Отец, вернувшись домой, радовался каждому новому окну в каждом разрушенном доме. Смотрел, сияющий, на каждый лучик света в каждом восстановленном здании, как будто восстанавливались его собственные имения, собственные владения его. Вместе с нами, с детьми, на открытые четыре стены уложил он потолок, приколотил стропила, старыми кусками жести покрыл крышу. И по этой бедной квартире, где дверь была пока сколочена из пары досок, окно заделано кусочками стекла, расхаживал он как царь по своему дворцу, гордо называя свой дворец и — отчий дом, и — Здесь.

Ай, Залмен, Залмен…

Как можно взять и поссориться с таким отцом? Как можно взять и осквернить такую мечту отца, такую светлую память отца? Как можно вот так-вот бросить могилы таких родителей?
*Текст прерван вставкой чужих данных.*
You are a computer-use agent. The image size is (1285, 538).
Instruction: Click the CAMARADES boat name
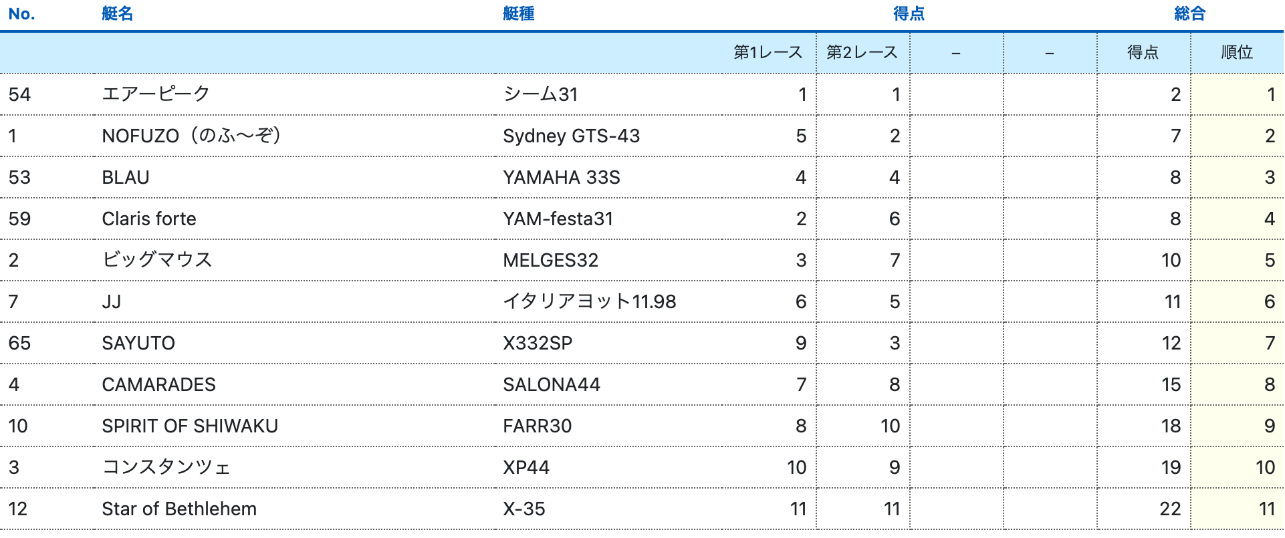[158, 384]
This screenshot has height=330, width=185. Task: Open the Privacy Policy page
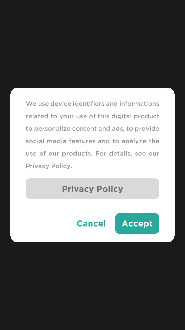[x=93, y=189]
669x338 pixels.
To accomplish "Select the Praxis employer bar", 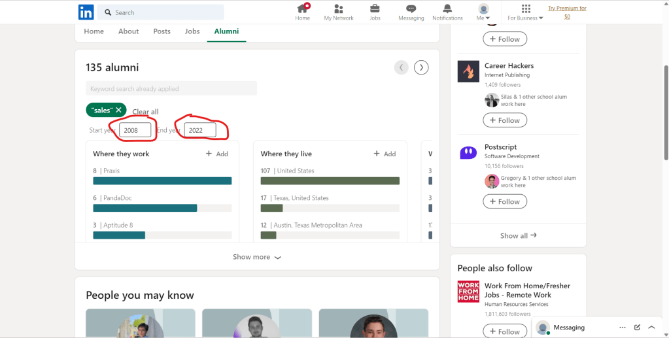I will click(162, 181).
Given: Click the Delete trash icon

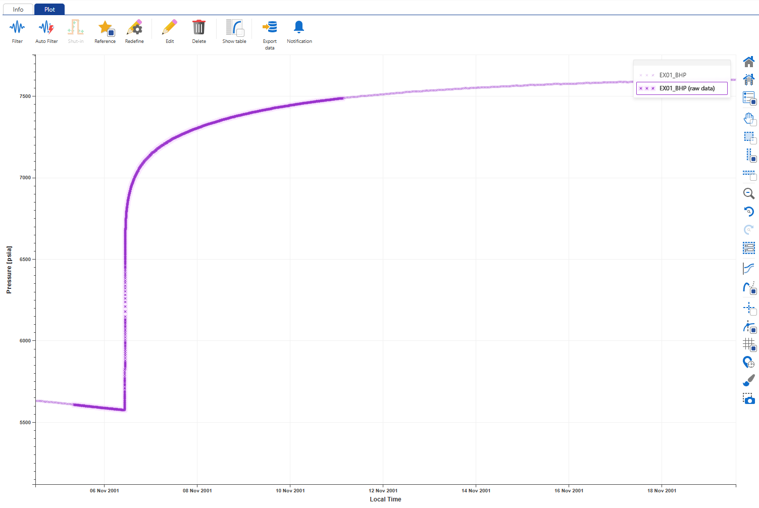Looking at the screenshot, I should [198, 30].
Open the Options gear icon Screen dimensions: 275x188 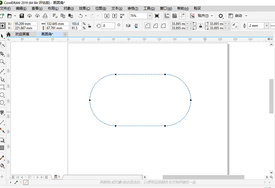tap(221, 16)
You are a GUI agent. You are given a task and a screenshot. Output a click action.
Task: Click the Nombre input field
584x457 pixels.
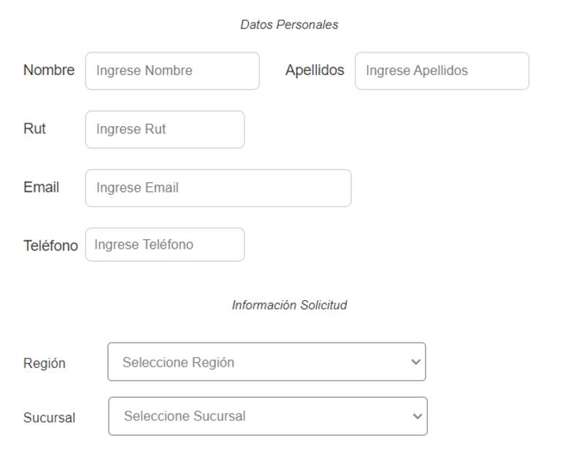point(172,71)
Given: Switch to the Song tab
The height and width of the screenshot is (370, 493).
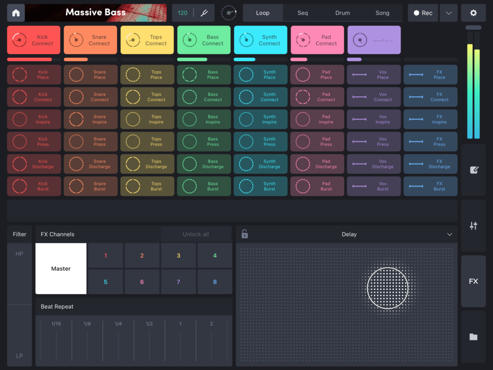Looking at the screenshot, I should pyautogui.click(x=382, y=13).
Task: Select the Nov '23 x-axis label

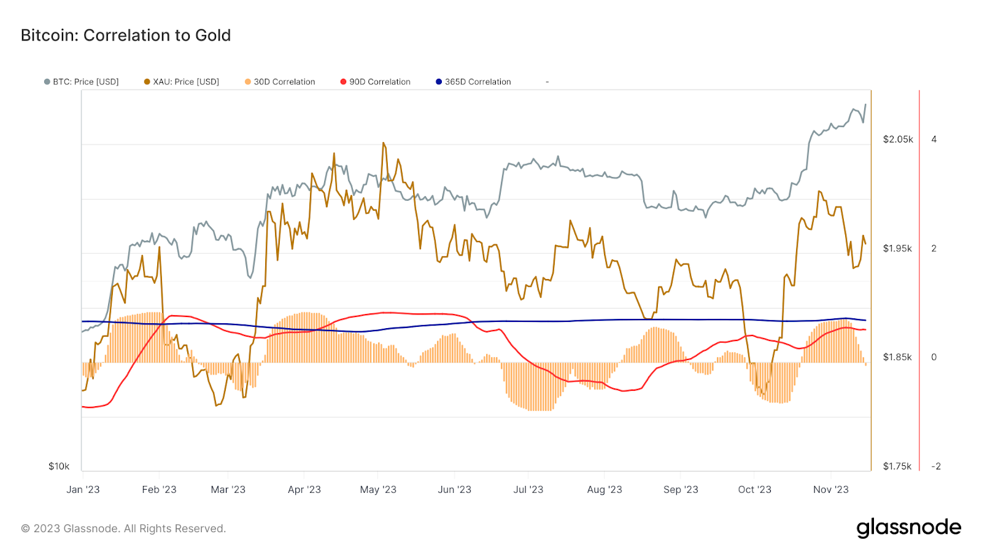Action: [x=830, y=490]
Есть на свете писатель Габриель Гарсиа Маркес. В его книге «Сто лет одиночества» герой хочет оставить маленькое селение, которое он, вместе с женой, несколько лет подряд помогал строить где-то в дикой глуши. Отвечает жена: «Нет. Мы вложили сюда наш пот, наше сердце. Это наш дом. А дом не бросают». Муж говорит: «До тех пор пока нет у нас здесь могил, оно еще не может зваться домом». Отвечает жена: «Я готова сама превратиться в первую, могилу, лишь бы дом наш назывался домом!..»

Ай, Залмен, Залмен…

Ну, а могилка твоей двенадцатилетней Фирочки, которая в своих школьных тетрадках писала уже стихи, воспевала деда и его осуществленную мечту? Ты эти могилы хоть сфотографировал? Или тебе достаточно, что мы, я и Бася, в поминальные дни обмоем могилку твоей дочери, весной покрасим штакетник, посадим цветочки на вскопанном вокруг клочке земли? Или все эти вещи тоже означают у твоей Мальвины витать в небесах? Ай, Залмен, Залмен…

Борух Пинкус подставил голову под кран, одной только холодной водой умыл лицо, освежил шею, вымылся по пояс. Затем надел свежую рубашку, обулся, взял в руку пиджак и вышел на улицу.

Он пошел пешком. Влажный туман, что с утра окутывал город, начал подниматься, таять, открыл девятиэтажные и шестнадцатиэтажные здания, поставленные углом справа и слева, вдоль обеих сторон, улица за улицей. Люди ходят уже все без пальто. Полотнища травы, молодые побеленные деревца уже зеленеют. Опять весна. Здешняя, родная весна. Борух сейчас выше обычного задрал голову вверх, к высоким зданиям. Белые, новехонькие, с солнцем, разыгравшимся по всем их окнам, они, квартал за кварталом, улица за улицей, то удаляясь, то приближаясь, кружили перед его глазами, как взявшись за руки. Как белые невесты с той сияющей прелестью на лицах, какая бывает только у невест. Отец все эти кварталы уже не видел. Тогда здесь еще было пустое заброшенное место. В нескольких проектах этих домов заложена и Залмена доля тоже. Как может человек отвернуться от такой родной красоты? Как это берет человек и сам себя поджигает? Еще хорошо, что отец не дожил до этого пожара.